Сетевой контроллер передаёт спецификации агентам на хостах, которые, помимо других действий, сделают анонс маршрута через FRR и сконфигурируют data plane для инкапсуляции пакетов. Анонсированные маршруты распространяются на все хосты через route-серверы, развёрнутые в нескольких экземплярах для повышения отказоустойчивости.
На уровне data plane на хосте мы рассматривали использование Linux Kernel с iproute2 для SRv6-инкапсуляции, но это решение не оптимальное по производительности, потому что пакеты обрабатываются в ядре ОС.
В итоге мы выбрали Vector Packet Processing (VPP), который обрабатывает пакеты в юзерспейсе и обеспечивает высокую производительность за счёт одновременной обработки большого числа пакетов — так называемого вектора. VPP — фреймворк с открытым исходным кодом и массой разработанных для него готовых плагинов. Что в сумме даёт большие возможности кастомизации логики обработки пакетов и выстраивания разных пайплайнов.
Описанное решение показалось нам самым масштабируемым и гибким:
— Минимальные требования к физической сети — используется только ipv6-маршрутизация.
— Вся инфраструктура управления без центральных нагруженных компонентов.

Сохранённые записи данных
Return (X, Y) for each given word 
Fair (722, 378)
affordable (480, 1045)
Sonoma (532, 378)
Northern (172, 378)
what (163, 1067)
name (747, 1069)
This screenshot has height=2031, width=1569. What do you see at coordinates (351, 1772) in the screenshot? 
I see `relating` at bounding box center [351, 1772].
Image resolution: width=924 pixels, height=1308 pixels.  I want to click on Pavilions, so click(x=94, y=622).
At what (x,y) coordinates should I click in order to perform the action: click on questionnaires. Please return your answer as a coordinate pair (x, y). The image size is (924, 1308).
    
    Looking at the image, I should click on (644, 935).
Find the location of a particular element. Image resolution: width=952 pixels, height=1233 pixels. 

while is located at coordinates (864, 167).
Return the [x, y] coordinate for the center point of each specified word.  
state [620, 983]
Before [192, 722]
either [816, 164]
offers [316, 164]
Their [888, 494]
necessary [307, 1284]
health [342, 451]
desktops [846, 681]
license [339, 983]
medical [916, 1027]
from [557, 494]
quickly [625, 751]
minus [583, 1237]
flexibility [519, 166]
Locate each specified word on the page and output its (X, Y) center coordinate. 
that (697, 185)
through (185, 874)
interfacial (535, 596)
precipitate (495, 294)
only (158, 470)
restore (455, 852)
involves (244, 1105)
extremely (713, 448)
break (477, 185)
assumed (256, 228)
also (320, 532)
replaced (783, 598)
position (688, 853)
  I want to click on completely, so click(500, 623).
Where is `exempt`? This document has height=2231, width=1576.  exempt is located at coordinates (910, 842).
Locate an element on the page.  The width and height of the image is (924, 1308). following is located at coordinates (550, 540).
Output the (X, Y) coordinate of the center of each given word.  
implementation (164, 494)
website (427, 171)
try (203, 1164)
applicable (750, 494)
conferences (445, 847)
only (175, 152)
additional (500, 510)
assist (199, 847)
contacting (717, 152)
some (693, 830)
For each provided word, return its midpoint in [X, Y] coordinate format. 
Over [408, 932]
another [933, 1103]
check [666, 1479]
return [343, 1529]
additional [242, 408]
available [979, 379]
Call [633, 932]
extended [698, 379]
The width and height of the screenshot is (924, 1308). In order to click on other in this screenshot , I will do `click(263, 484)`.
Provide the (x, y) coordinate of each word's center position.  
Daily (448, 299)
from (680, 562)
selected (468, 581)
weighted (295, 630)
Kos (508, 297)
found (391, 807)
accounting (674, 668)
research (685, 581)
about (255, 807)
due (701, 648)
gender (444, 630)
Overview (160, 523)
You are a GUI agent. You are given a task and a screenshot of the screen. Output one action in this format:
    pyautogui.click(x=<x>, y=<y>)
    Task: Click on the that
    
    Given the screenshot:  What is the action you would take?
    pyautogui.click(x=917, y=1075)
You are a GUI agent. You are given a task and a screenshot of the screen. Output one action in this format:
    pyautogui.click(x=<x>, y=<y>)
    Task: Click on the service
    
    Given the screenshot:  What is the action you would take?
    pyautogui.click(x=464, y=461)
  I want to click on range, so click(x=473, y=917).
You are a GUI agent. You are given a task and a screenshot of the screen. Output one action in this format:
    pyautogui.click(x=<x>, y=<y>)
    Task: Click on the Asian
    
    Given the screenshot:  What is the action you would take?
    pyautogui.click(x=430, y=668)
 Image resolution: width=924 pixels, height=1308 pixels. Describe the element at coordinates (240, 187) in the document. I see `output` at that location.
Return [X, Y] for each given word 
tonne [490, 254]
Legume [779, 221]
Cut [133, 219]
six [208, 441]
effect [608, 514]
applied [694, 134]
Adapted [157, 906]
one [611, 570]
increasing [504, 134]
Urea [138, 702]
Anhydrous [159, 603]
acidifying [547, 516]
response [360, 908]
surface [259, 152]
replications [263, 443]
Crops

* _Рабочее задание 1_
Какое решение в итоге выбрали для обработки пакетов на уровне data plane согласно фрагменту о сетевой архитектуре?
* _Рабочее задание 2_
Выпишите из фрагмента о сетевой архитектуре без изменений часть, которая начинается со слов «Сетевой контроллер передаёт» и заканчивается словами «для повышения отказоустойчивости.».
Записи в этой работе не понадобятся.

* _Письменный ответ 1_
Vector Packet Processing (VPP).

* _Письменный ответ 2_
Сетевой контроллер передаёт спецификации агентам на хостах, которые, помимо других действий, сделают анонс маршрута через FRR и сконфигурируют data plane для инкапсуляции пакетов. Анонсированные маршруты распространяются на все хосты через route-серверы, развёрнутые в нескольких экземплярах для повышения отказоустойчивости.